Rep. Fine is wrong: GOP leaders are failing
Rep. Randy Fine’s commentary Sunday (“Democratic shutdown is devastating Florida residents in the midst of hurricane season”) misleads Floridians by blaming Democrats for the government shutdown. To me, the truth is that shutdowns are a failure of leadership, and this one rests squarely on Republicans who control the agenda in Congress.
Democrats have not asked for a “radical liberal agenda” or “illegal immigrant health care.” They have asked for a responsible budget that protects seniors, veterans, families, and yes — disaster relief for Floridians. In my view, Republicans could have avoided this shutdown by negotiating in good faith, but instead chose brinkmanship, forcing a crisis in the middle of hurricane season.

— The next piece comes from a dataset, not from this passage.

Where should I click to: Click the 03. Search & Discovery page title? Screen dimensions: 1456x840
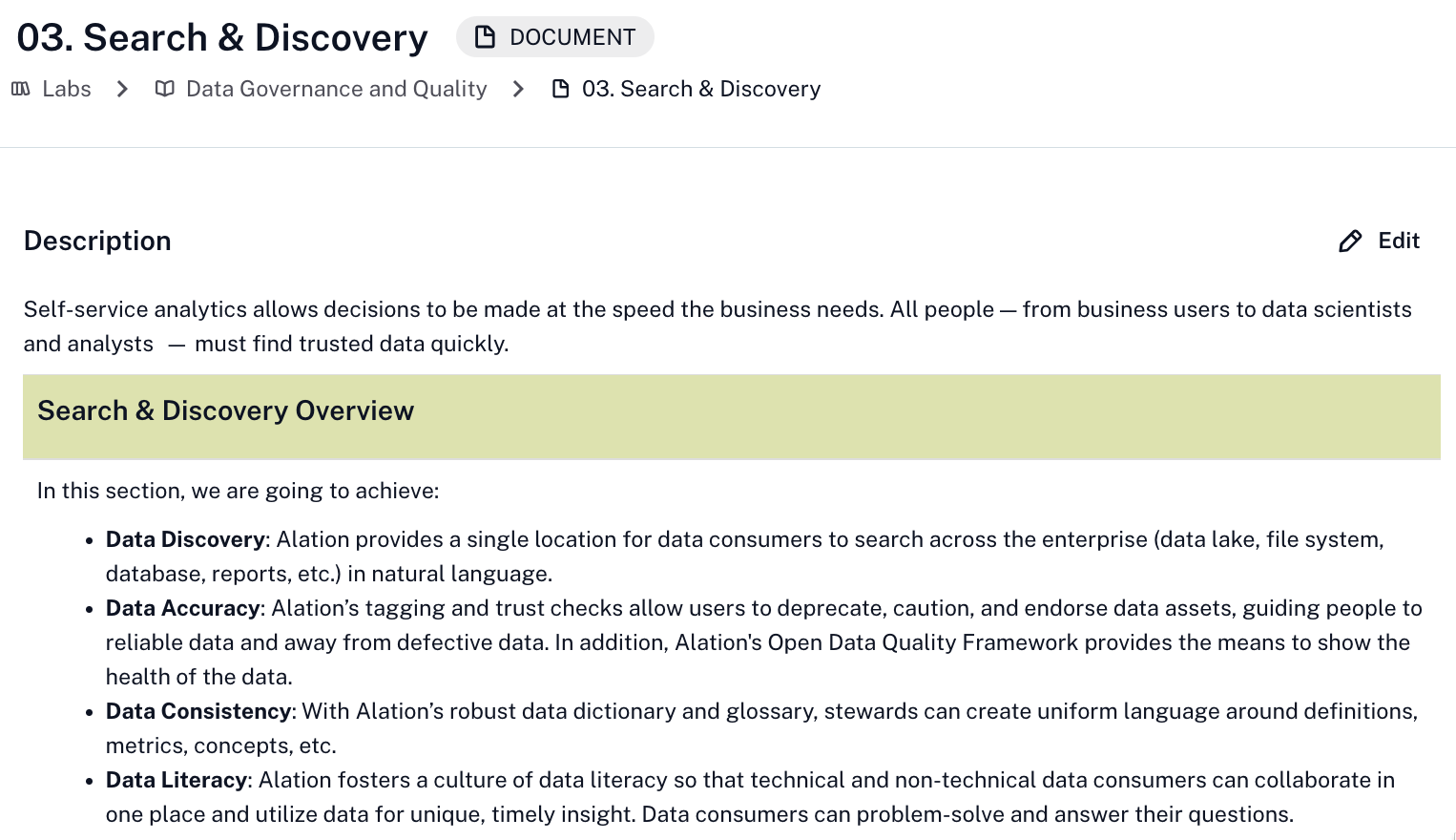pyautogui.click(x=222, y=37)
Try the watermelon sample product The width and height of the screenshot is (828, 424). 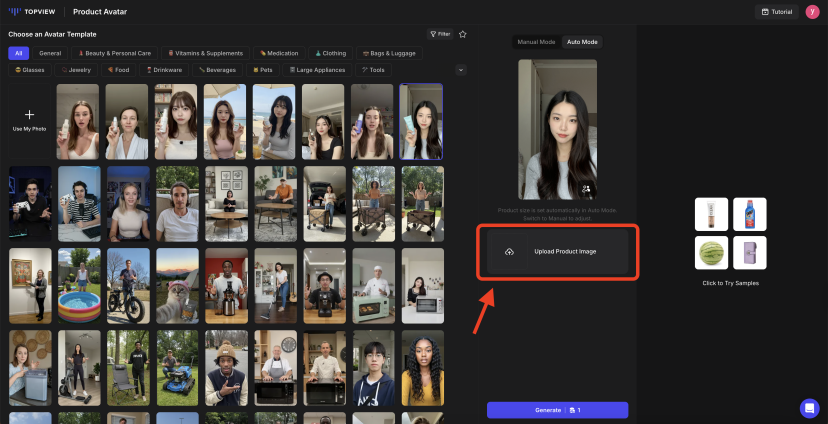point(711,252)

To claim Democrats don’t care about Floridians is especially disingenuous when it seems Republican leaders repeatedly threaten programs like Social Security, Medicare and FEMA funding. Flood insurance and disaster preparedness should never be used as political leverage. The families who are now worried about mortgages or hurricane recovery are not victims of Democratic priorities — they are victims of Washington dysfunction driven by partisan gamesmanship.
Floridians deserve truth, not scare tactics. Blaming one party while ignoring the obstruction and extremism of your own does nothing to solve the problem. If Fine truly cared about protecting Florida families during hurricane season, he would demand bipartisan cooperation instead of repeating talking points designed to divide.
Joel McPherson Merritt Island
Switching parties isn’t always cynical
While I agree with Scott Maxwell that partisan rancor and machinations muddy elections (“Party-switching politicians play partisan voters for fools,” Oct. 2), ditching state-level party labels would confuse voters more. And our true problem is not party-switching (unless done cynically to fool voters about a candidate’s true allegiances), but rather, voter negligence/apathy and closed primaries which weight outcomes toward the extremes. An individual’s principles and character — not just party — guide his/her actions once in office. And only informed voters can discern integrity through the noise.
I don’t agree that Charlie Crist was a rudderless opportunist when he switched parties. As a Republican governor, he took action that saved imperiled species and fragile landscapes from bad development — thanks to his moral compass, not the GOP. He went blue to reflect who he was. I believe David Jolly similarly is now a Democrat, to show his heart and not to “fool” voters. NPAs can’t win against the two-party machinery. Jolly appeals broadly in polls and town halls. He both espouses progressive goals and seeks consensus across parties on housing affordability, insurance, environmental protections, choice, human rights, less gun violence and restoring sunlight to state government. In the sense that Jolly’s mission to unite is nonpartisan, Maxwell is right: the two parties fail us when they perpetually divide.
At this point, normalcy — a calm wherein new dragnets and vendettas aren’t launched daily from Tallahassee; nor vaccines snatched from CVS; nor joyful life-celebrations in rainbow chalk erased at midnight by humorless squads — is a goal.
Why candidates switch parties matters far more than that they do.
Rebecca Eagan Winter Park
Leaders had the right to gather generals
A recent letter to the editor concerning our president gathering generals together (“Trump is trampling Constitution,” Oct. 3) reads like some Facebook comments. They ignore knowledge concerning chain-of-command and the oath that all officers take before commissioning. There really is a reason that the president is the commander-in-chief. I have direct knowledge of this, as an officer retired after over 20 years of service.
I am proud that our president and Secretary of Defense Pete Hegseth met with some of their generals to discuss standard operating procedures. That is true leadership.
Ronald M. Brooke Orlando
Theme parks need regulation
The front page of Sunday’s paper asks if theme parks should self-regulate (“Coaster death reignites debate”). Of course theme parks shouldn’t self-regulate themselves, any more than food processors should self-regulate their products or air plane manufacturers should self-inspect their planes. But as long as some politicians refuse to fully fund the agencies that should inspect and regulate these and other industries, then there will be more deaths and injuries or food-borne illnesses without consequences. Just get used to it, it’s what a lot of people voted for.